ArabellaScott · 18/12/2020 19:26

@BadTattoosAndSmellLikeBooze

ArabellaScott

But do you really not know anyone who uses it to get out of doing things or justify their actions. I know a lot, some in my own family. I say this as someone who has had mental health issues.

Nope. I do not.
Calabasa · 18/12/2020 19:26

Why do people think 'research' will mean that having a puppy will be easy?

All the research in the world will not prepare you for a puppy, not even close.

Feministicon · 18/12/2020 19:27

I’d hate to have a puppy, so much work 😱 this I wouldn’t buy one, your friend sounds stupid.

Calabasa · 18/12/2020 19:28

Good ownership, proper, loving, good ownership isn't just 'a dog is for life' its also knowing when you can't handle them and finding them a home that CAN give them what they need, rather than you, and the dog, continuing to suffer.

Making THAT decision with a dog you love dearly is the hardest one ever.

GlummyMcGlummerson · 18/12/2020 19:30

@Calabasa

Good ownership, proper, loving, good ownership isn't just 'a dog is for life' its also knowing when you can't handle them and finding them a home that CAN give them what they need, rather than you, and the dog, continuing to suffer.
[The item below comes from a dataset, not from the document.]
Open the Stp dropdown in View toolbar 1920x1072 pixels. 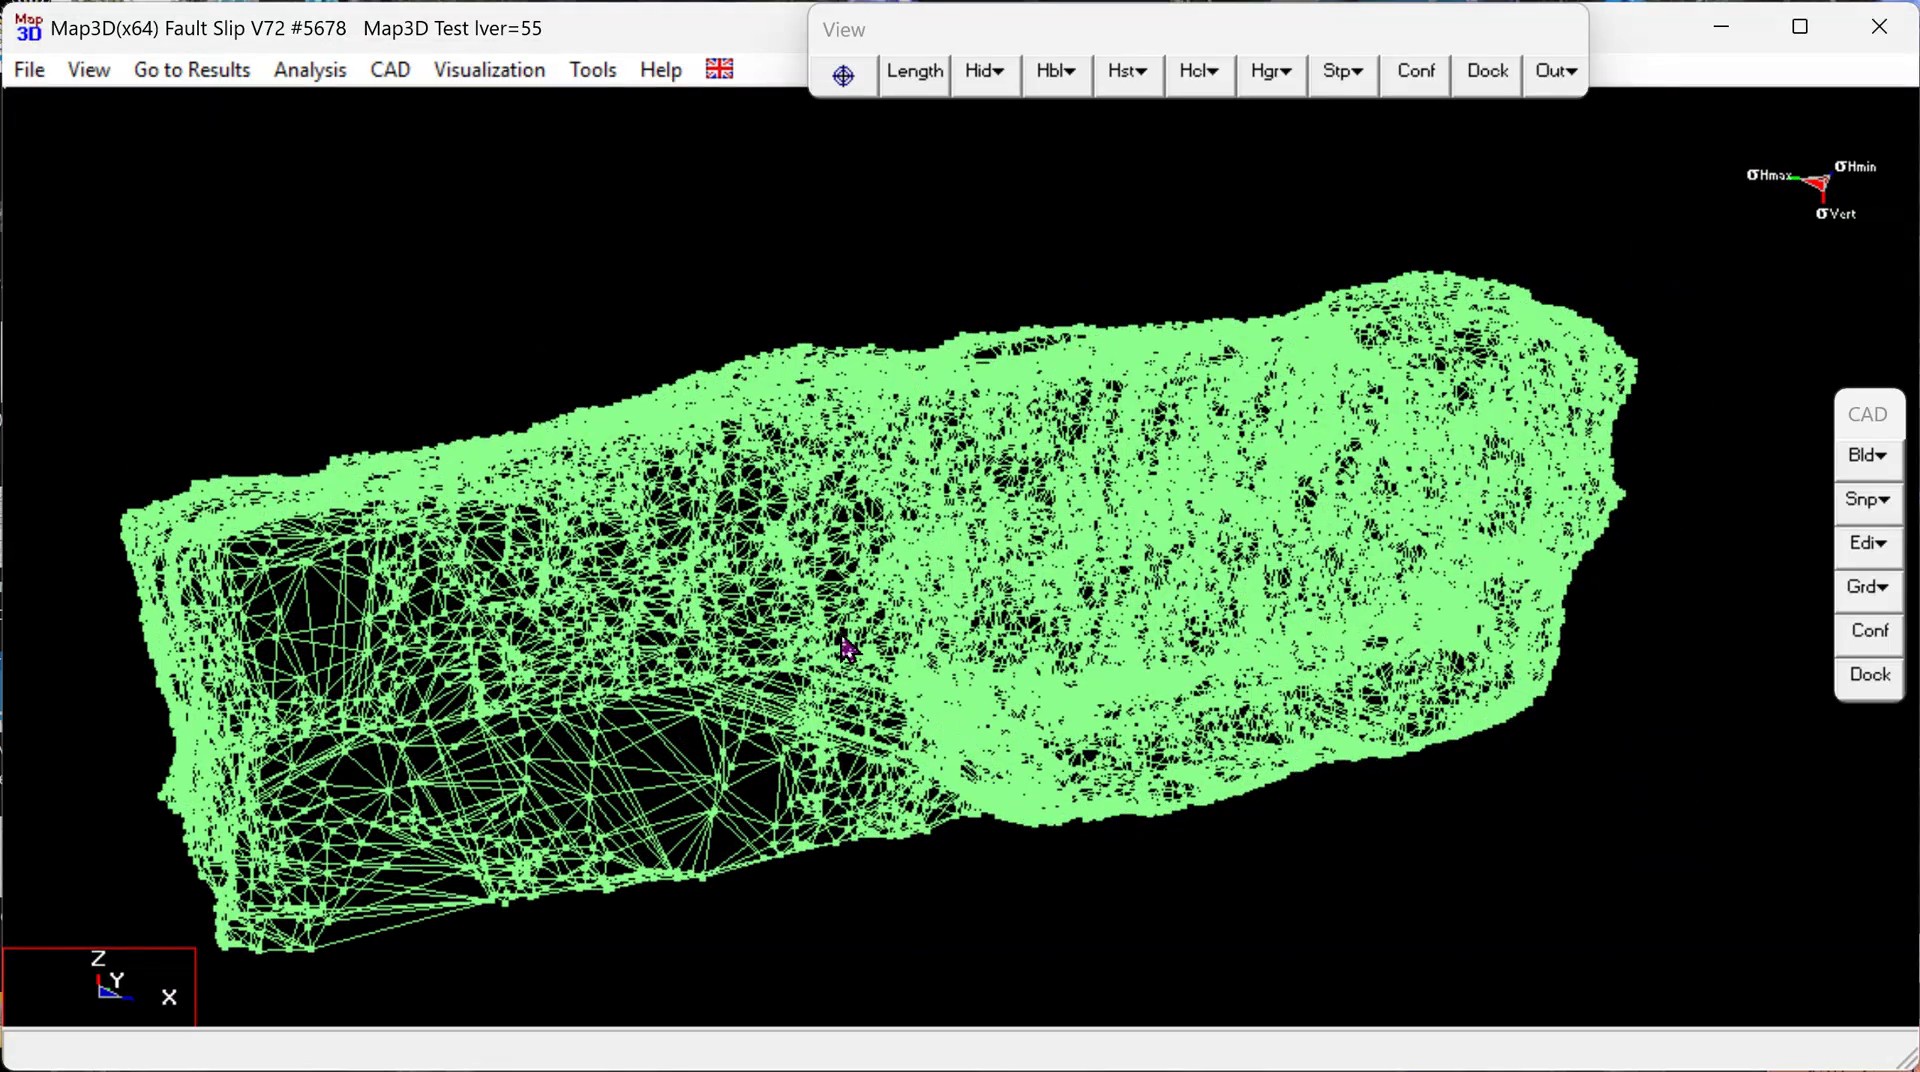1343,72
Making THAT decision with a dog you love dearly is the hardest one ever.

This with bells on
Feministicon · 18/12/2020 19:32

I’ve not researched it but I’m done getting up in the night and cleaning up poop 😂

GlummyMcGlummerson · 18/12/2020 19:36

I wish people would stop telling me to get a puppy as it would enrich my life Hmm they seem to miss the parts where it's really hard, the training, the nipping, etc. Never had a puppy but as far as I can see it's a bit like having a newborn baby in terms of the work to do and how much you need to be around.

Feministicon · 18/12/2020 19:39

I just found out the other day that they go through teething too

Mittens030869 · 18/12/2020 19:40

@HollyCarrot

Mental health can interfere with your decision making, I know that. But when you have DC, you have a responsibility to get it right. If you know that your MH issues are making it hard to make rational decisions, then you should talk decisions through with someone close to you, or get professional support.

Sometimes it means that a change in medication is necessary.

I know that some people can't make rational decisions at all; my DB is like that sadly. But he can't function at all and wouldn't be able to hold down a job or bring up a family.

This doesn't appear to be the case with the OP's friend, although obviously we don't have enough information to really know if that's the case.